I suspect it's something akin to the items raised in this article here ( https://blogs.technet.microsoft.com/heyscriptingguy/2011/10/16/dealing-with-powershell-hash-table-quirks/ ) but just specific with variables.
I've not had any luck in finding anything obvious in the Powershell language specification (3.0 still being the latest from here as far as I can tell -- https://www.microsoft.com/en-usdownload/details.aspx?id=36389 ) either.
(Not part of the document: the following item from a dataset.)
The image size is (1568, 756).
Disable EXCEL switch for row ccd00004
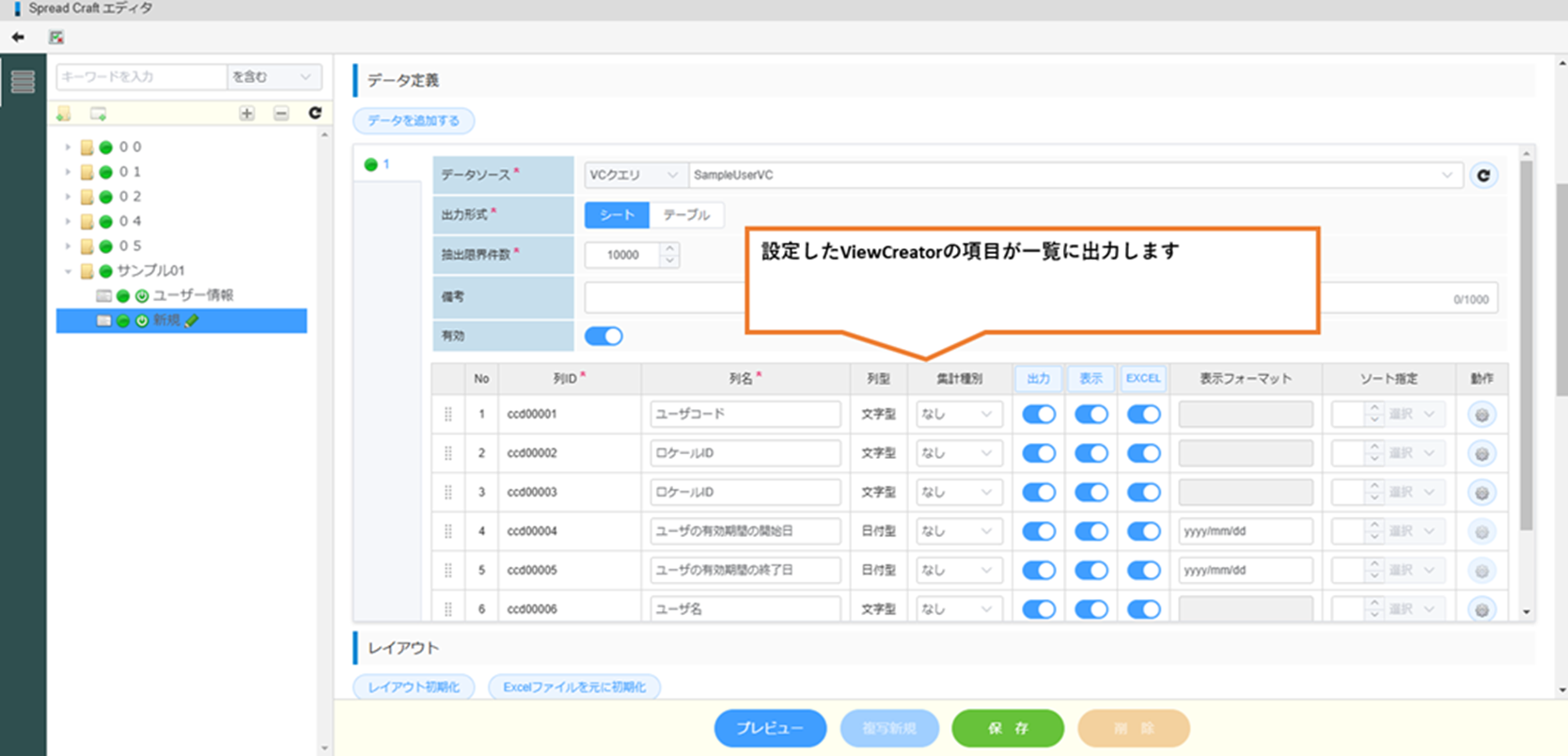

It may be in there, I may just miss it.
Any advice in how to get Powershell to play nice with this would be greatly appreciated. I'm not sure how / why Powershell is fine with a simple string but seems to have issues with a 'something.somethingelse' type string here.
Thank you.
Further notes & addenda to the original:
It seems there are several issues to attack. One is "dealing with a single nested level". The "quick fix" for that seems to be using "Invoke-Expression" to resolve the statement, so for instance (IMPORTANT - take note of the back-tick with the first variable!):
iex "`$MyPSJson.$NestedJsonPath"
That use of Invoke-Expression also works with multi-nested situations:
iex "`$MyPSJson.$LongNestedJsonPath"
An alternative approach that was mentioned is the use of multiple select statements ... but I've not been able to get that to work with multi-nested objects (Powershell seems to not resolve those properly for some reason).
So for instance in this scenario:
($MyComp | select $_.DoubleNestedJSON | select FirstLevel)
Powershell returns
FirstLevel
----------
... instead of the actual data value. So - for now, it seems that selects won't work with multi-level nested objects due to Powershell apparently not resolving them?
Why this doesn't work
When you provide the properties that you'd like within a string, like this
[string]$NestedJsonPath = "NestedJson.Version"
Powershell looks for a property called NestedJSon.Version
. It's not actually traversing the properties, but looking for a string literal which contains a period. In fact, if I add a property like that to your JSON like so.
[object]$QuickJson = @'
{
"Name" : "I am a JSON",
"Version" : "1.2.3.4",
"SomeBool" : true,
"NULLValue" : null,
"ArrayOfVersions" : [1.0,2.0,3.0],
"MyInteger" : 69,
"NestedJSON.Version" : 69,
"NestedJSON" : {
"Version" : 5.0,
"IsReady" : false
}
}
I now get a value back, like so:
>$MyPSJson.$NestedJsonPath
69
The best way to get your values back is to use two separate variables, like this.
$NestedJson = "NestedJson"
$property = "Version"
>$MyPSJson.$NestedJson.$property
5.0
Or, alternatively, you could use select statements, as seen in the original answer below.
$MyPSJson | select $_.NestedJSON | select Version
Version
-------
1.2.3.4
If you use multiple Select-Object statements, they'll discard the other properties and allow you to more easily drill down to the value you'd like.